Нас повезли высоко в Нагорный Карабах, там в Степанакерте располагалось то ли Кубанское, то ли Саратовское пехотное училище. И меня перевербовали в него курсантом. Я посчитал: через полгода буду младшим лейтенантом…

Зачислили меня, и началась муштра невыносимая. Такая муштра началась, что не дай бог. Полгода ждать – умру. Я человек нетерпеливый. Месяца три промучился. Иду к замполиту, разрешите доложить: так, мол, и так, отец мой арестован, враг народа. Он говорит, сын за отца не отвечает. Я говорю, я знаю все, но на всякий случай, чтобы вы не сказали, что я скрыл. Молодцом, говорит, правильно сделали. Идите, работайте спокойно. И я с горьким сердцем пошел работать спокойно. На следующее утро построение после завтрака, Окуджава, Филимонов, Семенов выйти из строя, остальным – на занятия шагом марш! А нам – продаттестаты и назначение в артиллерийскую часть, из которой меня переманили.

На фронте были свои достоинства: какая-то раскованность, возможность сказать правду в лицо, себя проявить, было какое-то братство. И все, пожалуй. Война учила мужеству и закалке, но закалку и в лагере получали.

А в основном это был ужас и разрушение душ. Были люди, которые вспоминают лагерь с удовольствием. Сидела с моей матерью одна женщина. И потом, когда встречались каторжанки, говорили о прошлом, о кошмарах лагеря, она счастливо вспоминала: «А помнишь, как жили дружно, как я вам супы разливала? Вот было время!»

Я хотел сказать другое. Когда я только отправился на фронт, во мне бушевала страсть защитить, участвовать, быть полезным. Это был юношеский романтизм человека, не обремененного заботами, семьей. Я не помню, чтобы простой народ уходил на фронт радостно. Добровольцами шли, как ни странно, интеллигенты, но об этом мы стыдливо умалчиваем до сих пор. А так война была абсолютно жесткой повинностью. Больше того, рабочие, как правило, были защищены литерами всякими, потому что нужно было делать снаряды. А вот крестьян отдирали от земли.

Аппарат подавления функционировал точно так же, как раньше, только в экстремальных условиях – более жестко, более откровенно.
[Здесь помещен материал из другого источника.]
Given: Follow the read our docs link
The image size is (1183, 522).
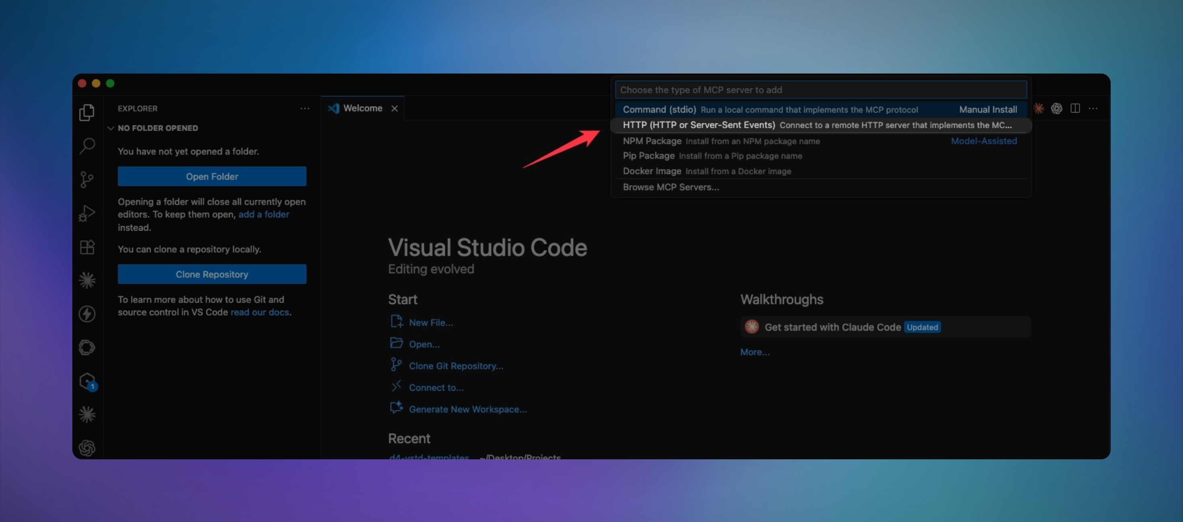Looking at the screenshot, I should point(260,312).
Я, помню, написал один материал военный: войну может воспевать либо человек неумный, либо если это писатель, то только тот, кто делает ее предметом спекуляции. И поэтому все эти повести и романы наших военных писателей я не могу читать, я понимаю, что они недостоверны. Просчеты, поражения – все это умалчивается. А теперь особенно. Прошлые шестьдесят лет вообще превратились в ложь. В зале Чайковского поэтический вечер. Я выхожу, читаю стихи против Сталина, против войны, и весь зал аплодирует (это я к примеру говорю). Потом выходит Андрей Дементьев и читает стихи о том, как славно мы воевали, как мы всыпали немцам, так пусть они знают свое место, пусть помнят, кто они такие, и зал опять аплодирует.

Мало кто думает о том, что немцы сами помогли Советскому Союзу себя победить: представьте себе, если бы они не расстреливали, а собирали колхозников и говорили бы им – мы пришли, чтобы освободить вас от ига. Выбирайте себе форму правления, хотите колхоз – пожалуйста, колхоз. Хотите единоличное хозяйство – пожалуйста. Если бы они превратили наши лозунги в дело, они могли бы выиграть войну.

Но системы у нас похожи. Они поступали точно так же, как поступали бы мы. Просто наша страна оказалась мощнее, темнее и терпеливее.

P.S. Он уцелеет. Он уцелеет. Застенчивой мудростью своей. Своими сказками о нашей дружбе и любви в песнях, стихах и прозе.

Мы разлетаемся, даже если срок главного отбытия не вышел, мы разбредаемся и пропадаем поодиночке. Пропадаем, не замечая того. Случайно встретились, с усилием поучаствовали в чужой радости, честно явились на похороны. Пожали друг другу руки (но так и не взялись за них).

А ведь Булат Шалвович просил…

Нет, не просил, конечно.

Он пел в форме нежного повеления о том, что с нами уже произошло или не случилось, и фантазировал за нас.

Он понимал что-то очень важное для меня и вовсе не обязательное. Я не стану жить по его законам (мне по своим не всякий раз удается), но меня греет, что где-то рядом со мной жил человек с глубоким дыханием и благородным нравом. Он не был мне поводырем, но теплый свет, который я впитываю с детства, с первых записей Окуджавы на склеенных двести раз ацетоном бобинах магнитофона «Днепр», греет душу, напоминая, что не от всего, о чем грезил, вылечился и что есть еще товар, изготовленный не к продаже, а к дарению.